Para a Justiça, o ponto central da questão paira sobre a apuração se as condutas descritas no pedido do MP configuram violação aos princípios e dispositivos legais que regem a atuação da Administração Pública e se, consequentemente, ocasionaram a eventual prática de ato de improbidade administrativa. “Em suma, a conduta atribuída a requerida é que esta, agindo na qualidade de gestora municipal, realizou e manteve contratos irregulares atribuindo como cargos comissionados, fora das hipóteses de excepcional interesse público, tipificadas na Constituição Federal (…) Consta nos autos documentos que comprovam que a requerida, então Prefeita do Município de Chapadinha, contratou sem concurso público Maria Albaniza de Carvalho Melo, Cristina Gomes de Aguiar da Silva, Dourizeth dos Santos de Sales e Danubia Ferreira Silva para trabalhar no Município, exercendo diversas funções tais como Professora, Assistente de direção, auxiliar administrativo, monitora do PETI e assistente técnico”, observa.

E segue: “Estes fatos já foram devidamente reconhecidos inclusive em reclamações trabalhistas, que se constatou que os servidores tiveram seus contratos declarados nulos mantido pelo Município, por meio da Prefeitura, que, à época, tinha como Gestora da parte requerida desta ação. Farta, portanto, a prova documental juntada aos autos, e induz que a parte ré incorreu em artigo da Lei n.º 8.429/92, Lei de Improbidade Administrativa. Nesses termos, é cediço que a contratação de servidores públicos sem o devido concurso, viola os princípios da Administração Pública, tendo a Carta Constitucional consagrado, em seu artigo 37, princípios norteadores da Administração Pública, abrangendo a Administração Pública direta e indireta de quaisquer dos Poderes da União, dos Estados, do Distrito Federal e dos Municípios, entre os quais destacamos os princípios da legalidade, impessoalidade, moralidade, publicidade e eficiência, bem como, o da igualdade e da acessibilidade aos cargos públicos, mediante concurso público”.

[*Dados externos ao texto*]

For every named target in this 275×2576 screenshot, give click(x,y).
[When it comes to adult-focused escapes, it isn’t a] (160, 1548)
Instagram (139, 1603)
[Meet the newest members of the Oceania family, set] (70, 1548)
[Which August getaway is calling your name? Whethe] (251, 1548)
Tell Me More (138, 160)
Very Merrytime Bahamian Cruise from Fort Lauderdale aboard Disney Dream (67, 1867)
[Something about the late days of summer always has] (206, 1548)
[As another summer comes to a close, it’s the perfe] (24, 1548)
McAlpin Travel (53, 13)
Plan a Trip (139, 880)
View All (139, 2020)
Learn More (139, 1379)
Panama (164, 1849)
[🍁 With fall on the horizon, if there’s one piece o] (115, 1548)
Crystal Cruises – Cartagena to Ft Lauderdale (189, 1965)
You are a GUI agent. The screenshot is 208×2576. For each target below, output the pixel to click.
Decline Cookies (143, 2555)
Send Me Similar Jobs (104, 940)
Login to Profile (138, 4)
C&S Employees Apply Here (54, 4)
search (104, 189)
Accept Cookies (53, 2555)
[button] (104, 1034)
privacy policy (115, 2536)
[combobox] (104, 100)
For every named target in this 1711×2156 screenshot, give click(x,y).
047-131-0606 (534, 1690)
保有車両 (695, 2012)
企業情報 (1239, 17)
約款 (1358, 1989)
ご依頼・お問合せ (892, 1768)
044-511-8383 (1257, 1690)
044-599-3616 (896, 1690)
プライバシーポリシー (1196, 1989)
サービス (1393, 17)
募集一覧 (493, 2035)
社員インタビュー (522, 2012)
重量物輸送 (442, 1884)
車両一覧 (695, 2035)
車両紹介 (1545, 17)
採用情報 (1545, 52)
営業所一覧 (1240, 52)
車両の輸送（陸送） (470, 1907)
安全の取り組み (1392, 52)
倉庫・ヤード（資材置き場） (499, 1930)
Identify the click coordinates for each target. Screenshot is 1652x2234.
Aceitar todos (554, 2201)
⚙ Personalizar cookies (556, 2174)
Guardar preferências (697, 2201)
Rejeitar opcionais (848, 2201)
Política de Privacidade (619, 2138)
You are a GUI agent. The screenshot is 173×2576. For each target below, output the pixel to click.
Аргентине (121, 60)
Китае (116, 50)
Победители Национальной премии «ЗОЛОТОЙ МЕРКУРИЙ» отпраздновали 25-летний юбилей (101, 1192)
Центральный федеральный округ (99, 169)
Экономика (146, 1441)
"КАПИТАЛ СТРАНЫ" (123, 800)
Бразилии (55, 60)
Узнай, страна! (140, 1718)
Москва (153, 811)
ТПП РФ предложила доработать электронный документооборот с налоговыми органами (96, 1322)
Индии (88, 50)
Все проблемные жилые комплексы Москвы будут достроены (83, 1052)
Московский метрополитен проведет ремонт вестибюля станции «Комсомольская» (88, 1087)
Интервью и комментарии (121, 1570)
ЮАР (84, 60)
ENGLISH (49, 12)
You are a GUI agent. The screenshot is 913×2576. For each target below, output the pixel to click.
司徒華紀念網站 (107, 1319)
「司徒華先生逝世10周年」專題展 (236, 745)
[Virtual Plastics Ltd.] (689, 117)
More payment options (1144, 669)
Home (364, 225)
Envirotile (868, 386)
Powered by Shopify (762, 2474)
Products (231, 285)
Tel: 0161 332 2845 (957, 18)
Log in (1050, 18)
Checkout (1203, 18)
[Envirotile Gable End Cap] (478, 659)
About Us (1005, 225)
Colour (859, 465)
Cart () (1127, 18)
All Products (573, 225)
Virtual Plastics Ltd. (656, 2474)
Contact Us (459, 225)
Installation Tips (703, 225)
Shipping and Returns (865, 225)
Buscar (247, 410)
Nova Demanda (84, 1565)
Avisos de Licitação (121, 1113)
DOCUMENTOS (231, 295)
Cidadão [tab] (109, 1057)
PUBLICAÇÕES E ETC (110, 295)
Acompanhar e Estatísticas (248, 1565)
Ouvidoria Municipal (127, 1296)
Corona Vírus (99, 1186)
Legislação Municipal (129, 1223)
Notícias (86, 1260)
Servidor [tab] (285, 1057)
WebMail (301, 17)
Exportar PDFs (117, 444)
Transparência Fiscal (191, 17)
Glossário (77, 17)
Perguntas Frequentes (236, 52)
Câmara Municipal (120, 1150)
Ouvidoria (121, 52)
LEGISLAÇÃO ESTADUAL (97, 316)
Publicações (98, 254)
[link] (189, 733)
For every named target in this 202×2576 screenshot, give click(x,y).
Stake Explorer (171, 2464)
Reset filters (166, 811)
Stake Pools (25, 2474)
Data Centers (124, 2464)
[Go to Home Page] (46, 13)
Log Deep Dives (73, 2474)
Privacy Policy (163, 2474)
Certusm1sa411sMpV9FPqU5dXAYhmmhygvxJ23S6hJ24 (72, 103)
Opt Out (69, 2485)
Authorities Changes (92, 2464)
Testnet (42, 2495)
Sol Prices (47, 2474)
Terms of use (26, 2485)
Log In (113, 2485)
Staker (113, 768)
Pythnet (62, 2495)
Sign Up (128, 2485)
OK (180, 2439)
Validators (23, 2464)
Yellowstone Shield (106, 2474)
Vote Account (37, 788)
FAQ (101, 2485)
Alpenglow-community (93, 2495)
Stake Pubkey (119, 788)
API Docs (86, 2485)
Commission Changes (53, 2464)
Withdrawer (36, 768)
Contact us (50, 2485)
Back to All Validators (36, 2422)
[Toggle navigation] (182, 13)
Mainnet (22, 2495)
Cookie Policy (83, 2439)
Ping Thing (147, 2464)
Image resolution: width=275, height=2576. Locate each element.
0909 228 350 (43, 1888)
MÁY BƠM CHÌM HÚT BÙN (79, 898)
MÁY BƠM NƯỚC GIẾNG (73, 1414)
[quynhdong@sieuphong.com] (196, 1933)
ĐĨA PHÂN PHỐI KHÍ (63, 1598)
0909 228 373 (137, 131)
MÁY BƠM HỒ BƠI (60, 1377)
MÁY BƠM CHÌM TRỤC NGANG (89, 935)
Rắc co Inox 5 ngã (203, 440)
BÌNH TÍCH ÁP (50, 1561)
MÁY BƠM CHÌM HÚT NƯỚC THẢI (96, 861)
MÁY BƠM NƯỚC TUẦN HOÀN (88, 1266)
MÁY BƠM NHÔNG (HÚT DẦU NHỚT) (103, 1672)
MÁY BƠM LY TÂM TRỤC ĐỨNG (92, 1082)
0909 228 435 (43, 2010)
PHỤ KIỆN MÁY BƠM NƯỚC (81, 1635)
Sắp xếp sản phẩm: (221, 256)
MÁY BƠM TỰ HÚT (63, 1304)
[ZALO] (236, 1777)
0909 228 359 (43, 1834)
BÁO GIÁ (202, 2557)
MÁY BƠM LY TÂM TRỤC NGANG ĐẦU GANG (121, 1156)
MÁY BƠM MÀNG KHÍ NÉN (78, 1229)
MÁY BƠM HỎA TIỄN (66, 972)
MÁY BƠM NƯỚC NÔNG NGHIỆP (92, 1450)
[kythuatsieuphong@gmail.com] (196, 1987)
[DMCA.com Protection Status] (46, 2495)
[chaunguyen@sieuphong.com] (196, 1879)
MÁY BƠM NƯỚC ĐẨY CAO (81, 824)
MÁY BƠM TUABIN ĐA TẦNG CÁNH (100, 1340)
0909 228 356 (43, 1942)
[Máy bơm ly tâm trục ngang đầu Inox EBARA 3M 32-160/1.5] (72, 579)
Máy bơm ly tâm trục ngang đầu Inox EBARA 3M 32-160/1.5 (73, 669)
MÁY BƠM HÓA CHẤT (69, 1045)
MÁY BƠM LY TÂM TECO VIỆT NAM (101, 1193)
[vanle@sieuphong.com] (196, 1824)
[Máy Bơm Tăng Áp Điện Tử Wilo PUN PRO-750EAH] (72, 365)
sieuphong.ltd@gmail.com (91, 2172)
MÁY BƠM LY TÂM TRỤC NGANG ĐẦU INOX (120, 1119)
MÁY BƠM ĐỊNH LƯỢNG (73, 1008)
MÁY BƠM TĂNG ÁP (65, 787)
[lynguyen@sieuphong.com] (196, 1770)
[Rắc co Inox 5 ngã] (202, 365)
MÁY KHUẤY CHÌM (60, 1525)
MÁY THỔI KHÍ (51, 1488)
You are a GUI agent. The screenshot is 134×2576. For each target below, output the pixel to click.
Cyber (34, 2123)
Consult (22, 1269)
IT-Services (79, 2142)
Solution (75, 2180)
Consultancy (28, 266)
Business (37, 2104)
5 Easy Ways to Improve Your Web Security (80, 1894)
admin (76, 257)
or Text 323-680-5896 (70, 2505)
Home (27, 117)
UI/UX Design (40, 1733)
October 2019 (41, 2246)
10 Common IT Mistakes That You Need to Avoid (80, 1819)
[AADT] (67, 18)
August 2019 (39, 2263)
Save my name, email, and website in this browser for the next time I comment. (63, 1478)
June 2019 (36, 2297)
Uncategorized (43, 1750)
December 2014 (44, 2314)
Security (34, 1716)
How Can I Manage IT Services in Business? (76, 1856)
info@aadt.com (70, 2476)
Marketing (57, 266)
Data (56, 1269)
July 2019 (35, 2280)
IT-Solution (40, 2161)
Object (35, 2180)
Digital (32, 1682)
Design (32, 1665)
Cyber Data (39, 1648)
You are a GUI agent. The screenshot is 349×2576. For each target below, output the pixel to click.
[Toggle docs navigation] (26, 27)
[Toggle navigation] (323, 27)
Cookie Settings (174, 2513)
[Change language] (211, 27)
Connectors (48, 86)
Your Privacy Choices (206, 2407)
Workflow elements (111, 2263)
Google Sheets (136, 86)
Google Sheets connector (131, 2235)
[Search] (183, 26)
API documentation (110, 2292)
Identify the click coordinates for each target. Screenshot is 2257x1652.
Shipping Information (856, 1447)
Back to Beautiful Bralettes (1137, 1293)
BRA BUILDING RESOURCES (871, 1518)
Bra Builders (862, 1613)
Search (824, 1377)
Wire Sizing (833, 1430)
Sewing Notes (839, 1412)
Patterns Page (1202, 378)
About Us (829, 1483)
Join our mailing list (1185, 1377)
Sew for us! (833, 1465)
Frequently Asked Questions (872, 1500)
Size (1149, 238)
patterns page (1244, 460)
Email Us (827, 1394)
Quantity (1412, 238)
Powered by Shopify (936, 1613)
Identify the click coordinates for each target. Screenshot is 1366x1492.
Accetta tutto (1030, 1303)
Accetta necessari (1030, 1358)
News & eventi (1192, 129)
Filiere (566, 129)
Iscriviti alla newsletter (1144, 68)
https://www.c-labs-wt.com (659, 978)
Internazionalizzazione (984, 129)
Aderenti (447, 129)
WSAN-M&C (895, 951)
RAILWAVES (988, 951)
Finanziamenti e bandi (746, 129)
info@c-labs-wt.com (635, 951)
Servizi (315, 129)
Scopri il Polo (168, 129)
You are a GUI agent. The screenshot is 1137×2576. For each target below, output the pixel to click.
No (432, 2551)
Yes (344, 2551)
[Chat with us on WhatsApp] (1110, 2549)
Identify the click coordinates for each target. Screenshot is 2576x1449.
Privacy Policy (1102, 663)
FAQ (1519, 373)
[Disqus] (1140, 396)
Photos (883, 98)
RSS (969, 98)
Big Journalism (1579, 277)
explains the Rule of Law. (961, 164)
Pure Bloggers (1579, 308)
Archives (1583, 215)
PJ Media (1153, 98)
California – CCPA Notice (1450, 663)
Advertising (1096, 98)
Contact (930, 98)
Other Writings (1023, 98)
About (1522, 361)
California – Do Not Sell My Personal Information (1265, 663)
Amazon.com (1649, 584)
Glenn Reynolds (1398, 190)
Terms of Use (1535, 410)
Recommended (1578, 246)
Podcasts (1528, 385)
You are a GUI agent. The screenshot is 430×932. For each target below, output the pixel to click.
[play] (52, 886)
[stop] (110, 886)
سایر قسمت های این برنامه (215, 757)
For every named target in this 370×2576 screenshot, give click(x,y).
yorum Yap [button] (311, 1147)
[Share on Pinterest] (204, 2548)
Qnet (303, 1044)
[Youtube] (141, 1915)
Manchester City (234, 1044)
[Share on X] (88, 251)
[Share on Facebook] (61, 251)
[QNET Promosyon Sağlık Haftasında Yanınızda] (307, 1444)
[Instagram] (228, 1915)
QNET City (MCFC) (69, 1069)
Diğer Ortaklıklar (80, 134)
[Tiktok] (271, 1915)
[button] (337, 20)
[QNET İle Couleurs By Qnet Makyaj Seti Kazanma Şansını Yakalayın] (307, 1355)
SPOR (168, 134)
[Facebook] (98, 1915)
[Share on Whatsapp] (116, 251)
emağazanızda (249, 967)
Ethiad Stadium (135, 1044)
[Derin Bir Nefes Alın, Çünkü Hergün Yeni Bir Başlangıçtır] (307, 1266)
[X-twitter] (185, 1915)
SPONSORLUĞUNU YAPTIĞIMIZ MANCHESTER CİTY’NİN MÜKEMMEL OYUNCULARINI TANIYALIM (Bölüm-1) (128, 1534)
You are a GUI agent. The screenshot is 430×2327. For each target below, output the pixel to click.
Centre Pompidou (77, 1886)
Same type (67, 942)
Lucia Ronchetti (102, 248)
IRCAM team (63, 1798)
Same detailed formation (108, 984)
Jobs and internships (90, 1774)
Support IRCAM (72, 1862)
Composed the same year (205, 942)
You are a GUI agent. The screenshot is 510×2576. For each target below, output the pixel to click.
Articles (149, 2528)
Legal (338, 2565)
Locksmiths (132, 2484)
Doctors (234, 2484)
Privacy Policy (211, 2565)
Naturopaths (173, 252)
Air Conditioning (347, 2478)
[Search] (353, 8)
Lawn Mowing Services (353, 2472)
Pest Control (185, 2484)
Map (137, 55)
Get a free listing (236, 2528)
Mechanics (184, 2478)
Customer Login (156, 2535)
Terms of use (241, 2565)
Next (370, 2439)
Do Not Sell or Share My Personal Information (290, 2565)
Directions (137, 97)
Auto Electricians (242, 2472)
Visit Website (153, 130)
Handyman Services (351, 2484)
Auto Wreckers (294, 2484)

CONTRATAÇÕES DURARAM MAIS DE TRÊS ANOS

O Judiciário frisou que não há que se falar em contratação para atender necessidade temporária ou excepcional, posto que a contratação sequer foi precedida de processo seletivo simplificado, não se enquadrado nas hipóteses legais de admissão desta modalidade de investidura em caráter temporário e, também, porque perdurou por mais de três anos, sendo claro que não há necessidade excepcional que perdure por lapso tão longo. “Denota-se, ainda não se tratar de cargos comissionados, pois estes são aqueles que devem ser ocupados transitoriamente por agentes públicos nomeados e exonerados livremente pela autoridade competente. Esses cargos são aqueles de livre escolha, nomeação e exoneração, de caráter provisório, destinando-se às atribuições de direção, chefia e assessoramento, podendo recair ou não em servidor efetivo do Estado”, ponderou a sentença, destacando que tais contratações vão de encontro, ainda, ao princípio da moralidade, sendo que o trato da coisa pública impõe que se paute por parâmetros éticos e leis, incompatíveis com o favorecimento de poucos, e ao princípio da isonomia, visto que devem todos ter a mesma oportunidade de acesso ao serviço público.

“Assim, não pode o gestor público alegar que não houve prejuízo ao erário e por isso descaber as punições. Portanto, resta configurada a ilicitude da conduta da parte ré, consubstanciada na contratação por tempo determinado, em detrimento da realização de concurso público. No entanto, o presente caso demonstrou ter ocorrido dano ao erário, apesar de não ter sido devidamente quantificado, pois as sentenças trabalhistas acostada aos autos foram ilíquidas e o Ministério Público não demonstrou as eventuais execuções promovida pelos servidores citados na exordial que tiveram a declaração de nulidade de contrato reconhecida em Juízo trabalhista”, finalizou a sentença, antes de decidir pela condenação da ex-gestora.